Adaptation of alternative computational tools
In addition to methods specifically designed to find TFs for direct reprogramming, a wide range of computational tools has been proposed for identifying reprogramming cocktails. For example, tools developed for TF activity inference, defined by the regulatory influence a TF exerts on its target genes^22^, can be applied to this task. While many of these tools natively support detecting TFs with differential activity between two cell types, others may require adaptation to fit the specific requirements of cell reprogramming studies. However, these tools typically have limited capabilities in accounting for combinatorial TF effects. They do not consider factors such as TF combinations, synergies, and activation order.
Similarly, methods designed to model perturbation effects can theoretically assist in identifying suitable TF candidates by predicting perturbations that shift a donor cell’s state toward the target cell type^23^. Nevertheless, perturbation methods require combinatorial testing of TF sets, which can be computationally highly intensive. For instance, testing all possible combinations of four TFs would involve approximately six trillion calculations—a scale that is only feasible with substantial computational resources and efficiently designed algorithms. Furthermore, perturbation predictions show only local effects and it remains unclear if this is the most efficient path to the target cell type.
To identify intermediate states and barriers in transdifferentiation procedures, several tools show potential and may be especially useful for refining existing transdifferentiation protocols.
CELLoGeNe uses Boolean GRNs to map all possible states onto an energy landscape, enabling identification of stable and metastable cell states along with their associated TFs^24^. Using energy landscape simulations with weighted random walks (analogous to marbles rolling downhill), the method predicts where cells end up upon perturbation and identifies roadblock states where cells become trapped during reprogramming. However, the model is restricted to core GRNs (networks with >30 TFs become intractable), and transiently expressed TFs that are absent from both donor and target states will be missed if not explicitly added based on prior knowledge or experimental data.
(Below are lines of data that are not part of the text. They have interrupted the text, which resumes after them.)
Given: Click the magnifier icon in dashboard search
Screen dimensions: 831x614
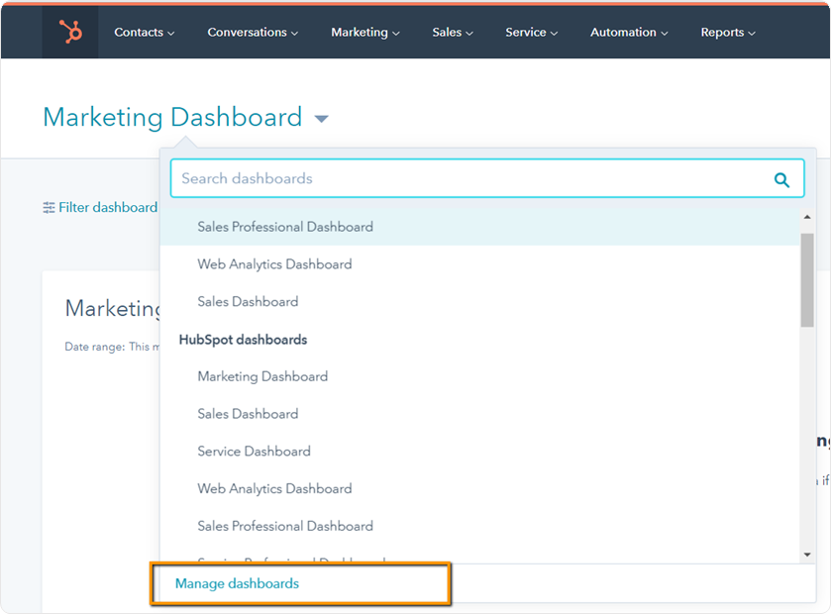Looking at the screenshot, I should [x=781, y=179].
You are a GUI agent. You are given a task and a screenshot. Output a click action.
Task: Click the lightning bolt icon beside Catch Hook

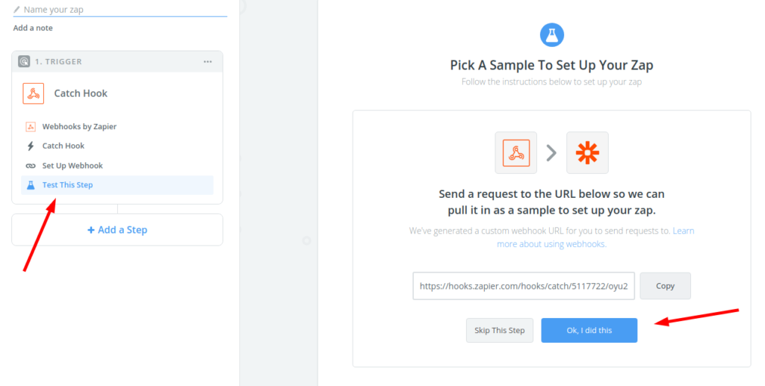click(31, 146)
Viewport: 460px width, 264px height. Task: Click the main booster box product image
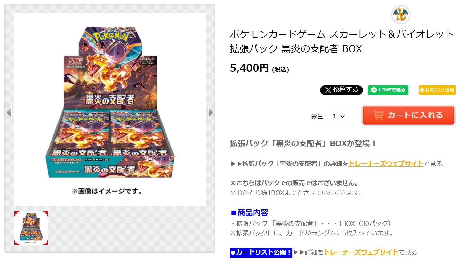tap(110, 103)
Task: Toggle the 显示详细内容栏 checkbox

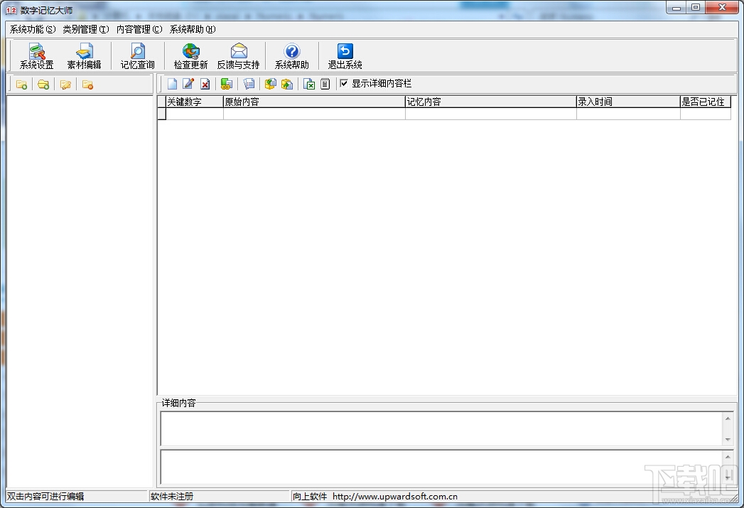Action: coord(344,83)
A similar approach is MuTrans, which constructs random walk transition probability matrices from single-cell data and maps them onto an energy landscape where stable states reside in attractor basins and transitions occur through saddle points^25^. The method calculates a Transition Cell Score to distinguish stable from transitioning cells and identifies transition-driver genes whose expression correlates with the transition process. The method has the advantage that it can infer from the whole single-cell transcriptome space; but it does not provide causal information.
Another set of tools holding potential for direct reprogramming research are CARDAMOM and HARISSA^26,27^. Both are built on the same mechanistic mathematical framework that reconstructs gene regulatory networks and provides quantitative, interpretable parameters rather than mere correlation scores. Using time-series data, CARDAMOM infers developmental landscapes where cells occupy metastable states during differentiation. While CARDAMOM is computationally efficient and best suited for networks of 5–20 genes (with decreasing accuracy at larger scales), HARISSA enables accurate simulation-based perturbation modeling^28^. This integrated inference-simulation framework could be applied to existing transdifferentiation protocols to computationally test interventions that improve conversion efficiency before experimental validation, while gaining a mechanistic understanding of the driving forces.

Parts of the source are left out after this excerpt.